BEGIN MATERIALS PROVIDED

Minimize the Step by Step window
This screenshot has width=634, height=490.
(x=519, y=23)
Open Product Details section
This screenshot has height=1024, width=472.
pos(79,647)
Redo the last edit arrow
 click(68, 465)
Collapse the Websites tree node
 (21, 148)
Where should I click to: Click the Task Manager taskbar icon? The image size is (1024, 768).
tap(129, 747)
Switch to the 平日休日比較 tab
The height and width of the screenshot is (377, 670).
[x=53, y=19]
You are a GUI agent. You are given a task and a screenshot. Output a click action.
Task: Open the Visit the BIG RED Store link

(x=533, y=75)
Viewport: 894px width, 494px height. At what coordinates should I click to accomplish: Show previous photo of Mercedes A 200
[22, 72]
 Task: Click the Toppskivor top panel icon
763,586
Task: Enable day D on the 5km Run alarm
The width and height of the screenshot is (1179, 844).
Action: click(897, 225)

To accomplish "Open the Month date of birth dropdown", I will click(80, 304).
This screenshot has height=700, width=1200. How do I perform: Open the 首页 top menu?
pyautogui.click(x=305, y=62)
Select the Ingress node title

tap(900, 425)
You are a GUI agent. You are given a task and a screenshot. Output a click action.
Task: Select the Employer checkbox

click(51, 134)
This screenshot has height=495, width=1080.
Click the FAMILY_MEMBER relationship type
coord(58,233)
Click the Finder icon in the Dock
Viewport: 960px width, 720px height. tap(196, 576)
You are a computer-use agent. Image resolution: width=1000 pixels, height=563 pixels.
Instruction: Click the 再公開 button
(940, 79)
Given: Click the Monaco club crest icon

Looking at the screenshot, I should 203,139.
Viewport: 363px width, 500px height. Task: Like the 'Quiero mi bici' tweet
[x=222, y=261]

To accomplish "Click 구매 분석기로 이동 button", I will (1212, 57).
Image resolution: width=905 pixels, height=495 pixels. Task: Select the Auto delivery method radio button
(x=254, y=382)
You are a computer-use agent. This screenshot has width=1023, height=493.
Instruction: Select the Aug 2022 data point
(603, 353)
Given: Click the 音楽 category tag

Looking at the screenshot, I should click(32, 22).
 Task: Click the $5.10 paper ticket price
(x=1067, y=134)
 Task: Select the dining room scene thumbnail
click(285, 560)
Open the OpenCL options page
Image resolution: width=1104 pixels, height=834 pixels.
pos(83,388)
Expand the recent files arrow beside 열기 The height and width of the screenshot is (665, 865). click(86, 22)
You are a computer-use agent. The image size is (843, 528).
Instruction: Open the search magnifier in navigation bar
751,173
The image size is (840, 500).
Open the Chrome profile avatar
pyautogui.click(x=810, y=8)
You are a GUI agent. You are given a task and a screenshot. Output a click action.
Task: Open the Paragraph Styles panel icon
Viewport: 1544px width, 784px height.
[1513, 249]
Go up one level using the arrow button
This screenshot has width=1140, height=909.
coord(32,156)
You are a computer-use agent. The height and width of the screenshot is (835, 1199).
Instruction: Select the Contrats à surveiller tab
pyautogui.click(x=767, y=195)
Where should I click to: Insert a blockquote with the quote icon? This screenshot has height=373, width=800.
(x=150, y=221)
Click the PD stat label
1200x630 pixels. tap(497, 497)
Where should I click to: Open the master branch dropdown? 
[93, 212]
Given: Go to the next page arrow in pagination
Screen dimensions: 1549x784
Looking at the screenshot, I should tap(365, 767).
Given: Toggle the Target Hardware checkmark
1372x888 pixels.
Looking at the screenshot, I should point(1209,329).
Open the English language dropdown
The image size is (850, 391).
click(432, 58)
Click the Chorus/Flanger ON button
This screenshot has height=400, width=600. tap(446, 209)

END MATERIALS PROVIDED

- **YOUR ASSIGNMENT**: Down to the final line, the data above must be copied exactly.

- **TASK OUTPUT**:
Minimize the Step by Step window
This screenshot has width=634, height=490.
(x=519, y=23)
Open Product Details section
This screenshot has height=1024, width=472.
pos(79,647)
Redo the last edit arrow
 click(68, 465)
Collapse the Websites tree node
 (21, 148)
Where should I click to: Click the Task Manager taskbar icon? The image size is (1024, 768).
tap(129, 747)
Switch to the 平日休日比較 tab
The height and width of the screenshot is (377, 670).
[x=53, y=19]
You are a GUI agent. You are given a task and a screenshot. Output a click action.
Task: Open the Visit the BIG RED Store link

(x=533, y=75)
Viewport: 894px width, 494px height. At what coordinates should I click to accomplish: Show previous photo of Mercedes A 200
[22, 72]
 Task: Click the Toppskivor top panel icon
763,586
Task: Enable day D on the 5km Run alarm
The width and height of the screenshot is (1179, 844).
Action: click(897, 225)

To accomplish "Open the Month date of birth dropdown", I will click(80, 304).
This screenshot has height=700, width=1200. How do I perform: Open the 首页 top menu?
pyautogui.click(x=305, y=62)
Select the Ingress node title

tap(900, 425)
You are a GUI agent. You are given a task and a screenshot. Output a click action.
Task: Select the Employer checkbox

click(51, 134)
This screenshot has height=495, width=1080.
Click the FAMILY_MEMBER relationship type
coord(58,233)
Click the Finder icon in the Dock
Viewport: 960px width, 720px height. tap(196, 576)
You are a computer-use agent. Image resolution: width=1000 pixels, height=563 pixels.
Instruction: Click the 再公開 button
(940, 79)
Given: Click the Monaco club crest icon

Looking at the screenshot, I should 203,139.
Viewport: 363px width, 500px height. Task: Like the 'Quiero mi bici' tweet
[x=222, y=261]

To accomplish "Click 구매 분석기로 이동 button", I will (1212, 57).
Image resolution: width=905 pixels, height=495 pixels. Task: Select the Auto delivery method radio button
(x=254, y=382)
You are a computer-use agent. This screenshot has width=1023, height=493.
Instruction: Select the Aug 2022 data point
(603, 353)
Given: Click the 音楽 category tag

Looking at the screenshot, I should click(32, 22).
 Task: Click the $5.10 paper ticket price
(x=1067, y=134)
 Task: Select the dining room scene thumbnail
click(285, 560)
Open the OpenCL options page
Image resolution: width=1104 pixels, height=834 pixels.
pos(83,388)
Expand the recent files arrow beside 열기 The height and width of the screenshot is (665, 865). click(86, 22)
You are a computer-use agent. The image size is (843, 528).
Instruction: Open the search magnifier in navigation bar
751,173
The image size is (840, 500).
Open the Chrome profile avatar
pyautogui.click(x=810, y=8)
You are a GUI agent. You are given a task and a screenshot. Output a click action.
Task: Open the Paragraph Styles panel icon
Viewport: 1544px width, 784px height.
[1513, 249]
Go up one level using the arrow button
This screenshot has width=1140, height=909.
coord(32,156)
You are a computer-use agent. The height and width of the screenshot is (835, 1199).
Instruction: Select the Contrats à surveiller tab
pyautogui.click(x=767, y=195)
Where should I click to: Insert a blockquote with the quote icon? This screenshot has height=373, width=800.
(x=150, y=221)
Click the PD stat label
1200x630 pixels. tap(497, 497)
Where should I click to: Open the master branch dropdown? 
[93, 212]
Given: Go to the next page arrow in pagination
Screen dimensions: 1549x784
Looking at the screenshot, I should tap(365, 767).
Given: Toggle the Target Hardware checkmark
1372x888 pixels.
Looking at the screenshot, I should point(1209,329).
Open the English language dropdown
The image size is (850, 391).
click(432, 58)
Click the Chorus/Flanger ON button
This screenshot has height=400, width=600. tap(446, 209)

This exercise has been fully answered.